I’ve always been fascinated with paranormal places, haunted places. Areas in the country where the unexplained remain as such. Where I’m from in the Midwest there’s a place called the Blue Light Cemetery. On certain nights in this nondescript final resting place for many a Midwesterner you can see a strange glowing blue light that is supposedly the spirits of the dead walking amongst the tombstones. A friend of mine and I searched an old, abandoned farmhouse near his home one summer day. It was supposed to be haunted and the sight of ritualistic killings. Upon hearing a noise upstairs and the sound of footsteps coming down dilapidated stairs we booked it out of the front door and halfway down the quarter mile driveway we looked back to see a handful of people in cloaks.

Point is, you can barely throw a rock in this country without it landing on some cursed ground.

The East Coast might be one of the most haunted places in the U.S., given it’s the oldest part of the country(and you know, witch burnings.) One place I didn’t know about till this amazing new album from North Carolina-based artist Mombi Yuleman is The Bridgewater Triangle. The Bridgwater Triangle is “an actual 200 square mile forest and swamplands within Massachusetts, USA, an area known for paranormal activity, including UFOs, Bigfoot, Thunderbirds and ‘Pukwudgies’ – or spirits of the forest.”

On the newly released Beneath Bridgewater, Mombi Yuleman soundtracks a fictional experience of a rescue search team lost within the Bridgewater Triangle.
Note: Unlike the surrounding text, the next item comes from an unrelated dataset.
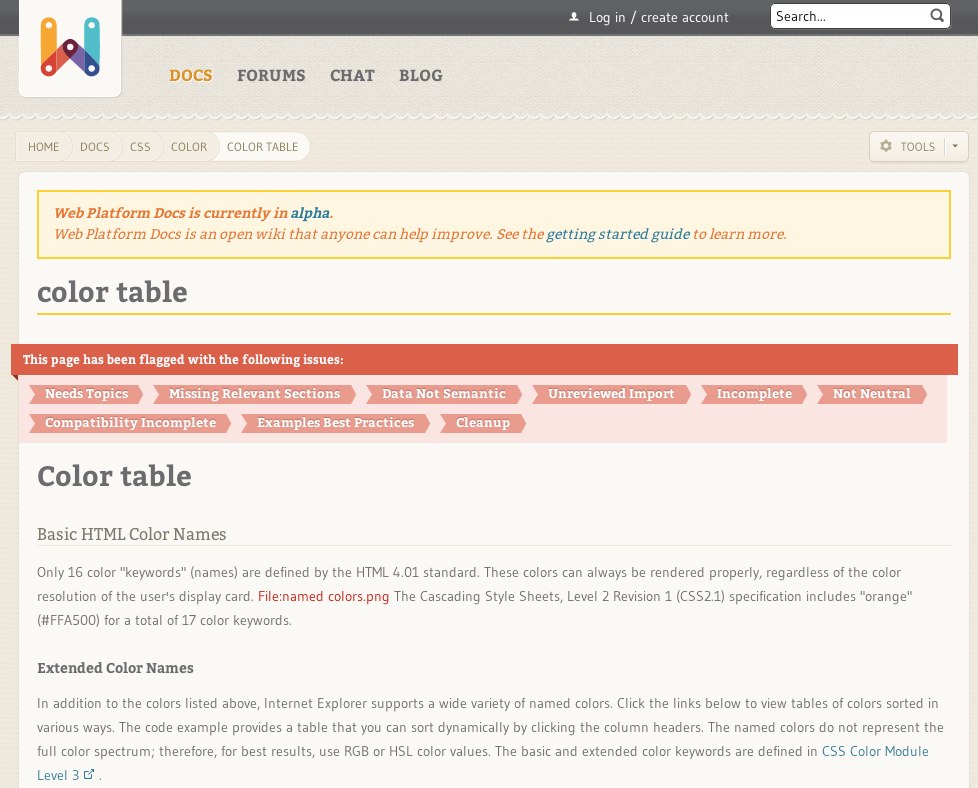Select the BLOG navigation item
Screen dimensions: 978x788
[x=421, y=75]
With deteriorated audio supposedly found 40 years after the search team disappeared while looking for a missing 19-year old man, ghostly voices talk while droning, nightmarish tomes tow the line between organic and synthetic terror.
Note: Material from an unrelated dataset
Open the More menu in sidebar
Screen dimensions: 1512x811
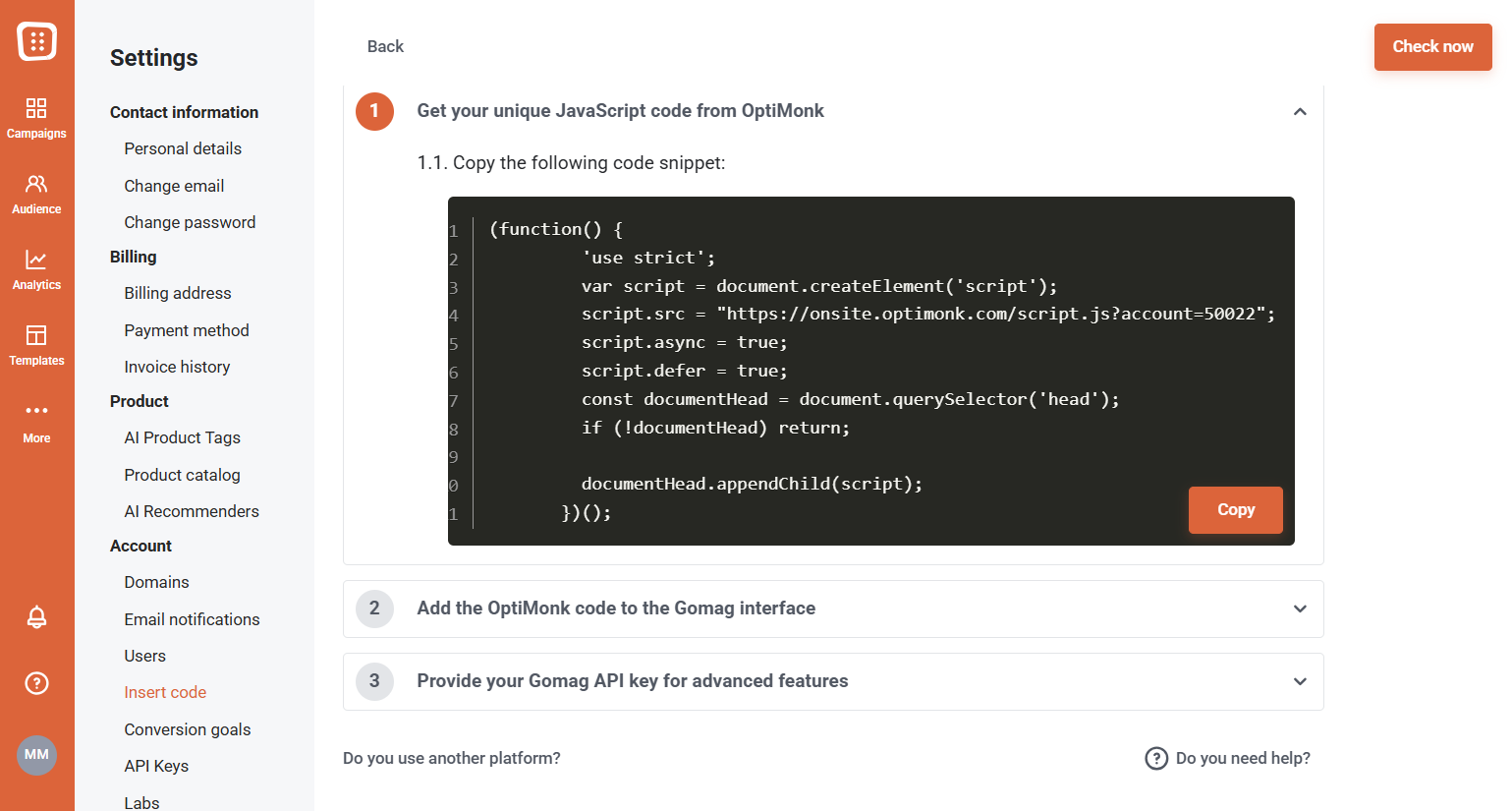[36, 421]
So what does Beneath Bridgewater sound like? Electronic drones and folks-y southern Gothic that seem to lock into classic horror scores of the 70s and 80s while covering it all in a sheen of post-industrial noise, ala The Haxan Cloak or David Lynch and Alan Splet’s Eraserhead score. Imagine that sonic soup scoring a 1970s Barbara Kopple doc. This is like the scariest documentary music you’ll ever hear.

As if the excellent soundscapes created by Mombi Yuleman weren’t enough to lock you into your chair for the runtime, the added depth given by the tape hiss audio recordings is immeasurable. It’s like the best of both worlds; you get this amazing old radio serial vibe(or true crime podcast for those listening that aren’t 85-years old), along with the most engaging found footage audio ever. This is a fascinating and riveting listening experience.

Tracks like “The Bridgewater Triangle”, “We’re Surrounded”, and the excellent “Mutilated” set the stage for a sound world of horror, sadness, and empathy. These songs pull you in immediately with Yuleman’s deft touch and gift for emotional gravitas through obscure and mysterious sonic landscapes. This is truly a stunning and singular listening experience.

Over the course of 16 tracks Mombi Yuleman makes the case that exploring in the Bridgewater Triangle is not a good idea. Over tense synths, tribal rhythms, both melancholy and terrifying tones, as well as the doomed rescuers telling their own stories not aware of the fate that lied ahead for them, Beneath Bridgewater is the perfect companion for a dark, overcast night. Lights out, candle lit, and the imagination running much like Bigfoot in the Massachusetts wild.

‘Beneath Bridgewater’ is out now via Spun Out Of Control.